La ministre de la Culture espagnole Carmen Calvo rendit publique le la décision de céder temporairement la Dame à sa ville d'origine. Depuis ce moment, on commença un processus qui culmina le , en cela que la Dame d'Elche présida l'inauguration du Musée archéologique et d'histoire d'Elche (au palais d'Altamira) et l'exposition « De Ilici a Elx, 2500 años de historia » (« D'ilici à Elx, 2 500 ans d'histoire »), qui eut lieu en différents endroits de la ville.
Il y a eu de nombreuses critiques et opinions sur la découverte de cette pièce archéologique et il y a eu des spéculations sur la possibilité qu'elle ne soit pas de si haute antiquité, et qu'il s'agisse d'une fraude moderne. En 1995, dans l'University of Florida Press, le professeur John F. Moffitt écrivit sur le thème dans Art Forgery: The Case of the Lady of Elche.
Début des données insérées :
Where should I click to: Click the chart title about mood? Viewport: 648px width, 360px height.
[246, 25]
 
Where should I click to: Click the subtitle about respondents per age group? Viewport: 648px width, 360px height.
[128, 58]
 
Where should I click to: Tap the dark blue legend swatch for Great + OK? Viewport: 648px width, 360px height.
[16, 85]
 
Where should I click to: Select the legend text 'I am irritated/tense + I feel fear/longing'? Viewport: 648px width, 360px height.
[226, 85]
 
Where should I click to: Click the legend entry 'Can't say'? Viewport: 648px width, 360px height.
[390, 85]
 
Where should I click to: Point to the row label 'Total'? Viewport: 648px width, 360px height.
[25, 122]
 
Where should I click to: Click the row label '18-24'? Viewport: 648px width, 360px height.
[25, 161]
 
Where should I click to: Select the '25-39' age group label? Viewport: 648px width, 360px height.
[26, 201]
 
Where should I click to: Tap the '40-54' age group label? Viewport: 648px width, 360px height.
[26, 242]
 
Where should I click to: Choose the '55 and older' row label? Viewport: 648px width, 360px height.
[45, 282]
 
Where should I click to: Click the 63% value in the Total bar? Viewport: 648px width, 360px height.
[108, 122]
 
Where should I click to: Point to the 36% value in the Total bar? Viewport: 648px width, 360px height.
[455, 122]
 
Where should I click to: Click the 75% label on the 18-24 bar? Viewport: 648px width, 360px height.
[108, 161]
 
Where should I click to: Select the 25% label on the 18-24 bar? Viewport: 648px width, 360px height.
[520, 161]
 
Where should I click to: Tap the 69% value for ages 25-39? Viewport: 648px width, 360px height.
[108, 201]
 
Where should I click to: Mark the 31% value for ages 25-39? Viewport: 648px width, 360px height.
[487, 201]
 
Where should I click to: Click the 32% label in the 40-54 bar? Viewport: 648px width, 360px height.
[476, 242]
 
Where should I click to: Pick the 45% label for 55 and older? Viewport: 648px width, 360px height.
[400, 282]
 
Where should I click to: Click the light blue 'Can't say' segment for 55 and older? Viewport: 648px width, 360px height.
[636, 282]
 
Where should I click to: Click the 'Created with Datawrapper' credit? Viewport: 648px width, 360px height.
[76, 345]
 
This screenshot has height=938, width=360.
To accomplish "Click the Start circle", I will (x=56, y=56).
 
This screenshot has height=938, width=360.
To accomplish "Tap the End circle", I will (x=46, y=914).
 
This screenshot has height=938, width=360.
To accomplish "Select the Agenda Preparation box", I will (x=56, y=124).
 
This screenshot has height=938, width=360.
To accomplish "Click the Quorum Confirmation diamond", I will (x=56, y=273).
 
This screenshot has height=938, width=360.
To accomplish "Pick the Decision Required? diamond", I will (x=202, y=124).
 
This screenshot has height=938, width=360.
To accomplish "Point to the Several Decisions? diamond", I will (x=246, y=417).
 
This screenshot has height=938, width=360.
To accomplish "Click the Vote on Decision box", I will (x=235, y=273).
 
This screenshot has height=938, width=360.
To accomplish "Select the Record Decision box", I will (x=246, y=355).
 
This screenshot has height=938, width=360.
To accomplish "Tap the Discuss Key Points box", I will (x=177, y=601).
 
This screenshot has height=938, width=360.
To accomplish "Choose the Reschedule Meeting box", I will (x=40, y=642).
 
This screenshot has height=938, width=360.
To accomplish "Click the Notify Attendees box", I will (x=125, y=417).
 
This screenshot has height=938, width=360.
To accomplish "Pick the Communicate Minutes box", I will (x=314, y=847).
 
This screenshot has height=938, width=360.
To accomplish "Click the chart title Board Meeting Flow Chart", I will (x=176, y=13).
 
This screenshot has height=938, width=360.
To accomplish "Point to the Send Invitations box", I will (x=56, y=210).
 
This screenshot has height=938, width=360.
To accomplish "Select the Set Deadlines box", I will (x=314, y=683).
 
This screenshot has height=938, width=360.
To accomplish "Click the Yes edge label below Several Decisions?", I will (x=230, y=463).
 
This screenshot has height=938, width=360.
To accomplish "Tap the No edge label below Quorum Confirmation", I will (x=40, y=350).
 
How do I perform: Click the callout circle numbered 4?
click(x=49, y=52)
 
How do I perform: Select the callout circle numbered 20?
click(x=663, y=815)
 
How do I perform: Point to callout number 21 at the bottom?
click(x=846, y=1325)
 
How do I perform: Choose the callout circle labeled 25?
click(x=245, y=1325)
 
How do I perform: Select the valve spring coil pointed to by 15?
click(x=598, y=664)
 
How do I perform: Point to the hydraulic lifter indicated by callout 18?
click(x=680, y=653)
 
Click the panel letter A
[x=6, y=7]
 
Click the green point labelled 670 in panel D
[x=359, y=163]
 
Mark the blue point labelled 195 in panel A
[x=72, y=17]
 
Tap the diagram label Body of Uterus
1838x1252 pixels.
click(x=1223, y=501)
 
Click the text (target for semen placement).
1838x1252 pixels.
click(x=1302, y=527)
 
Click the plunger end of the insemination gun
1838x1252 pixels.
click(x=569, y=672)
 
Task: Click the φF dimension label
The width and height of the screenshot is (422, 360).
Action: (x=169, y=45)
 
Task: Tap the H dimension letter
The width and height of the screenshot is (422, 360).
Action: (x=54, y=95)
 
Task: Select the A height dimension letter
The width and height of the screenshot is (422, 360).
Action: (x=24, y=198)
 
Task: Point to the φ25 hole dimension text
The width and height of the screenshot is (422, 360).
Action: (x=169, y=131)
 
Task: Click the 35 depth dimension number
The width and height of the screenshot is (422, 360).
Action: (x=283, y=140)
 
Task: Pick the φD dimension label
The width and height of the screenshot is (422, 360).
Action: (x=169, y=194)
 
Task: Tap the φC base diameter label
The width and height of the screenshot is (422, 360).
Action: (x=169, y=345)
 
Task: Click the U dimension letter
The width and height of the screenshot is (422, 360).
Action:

Récemment, l'analyse de sa polychromie réalisée par l'équipe de Pilar Luxán du Conseil supérieur de la recherche scientifique, en Espagne, a prouvé l'antiquité du pigment[3] et de la structure des couches d'impression et de pigmentation, ainsi que du processus de sa perte par dissolution et recristallisation du mortier de plâtre qui avait été posé pour recevoir la couleur.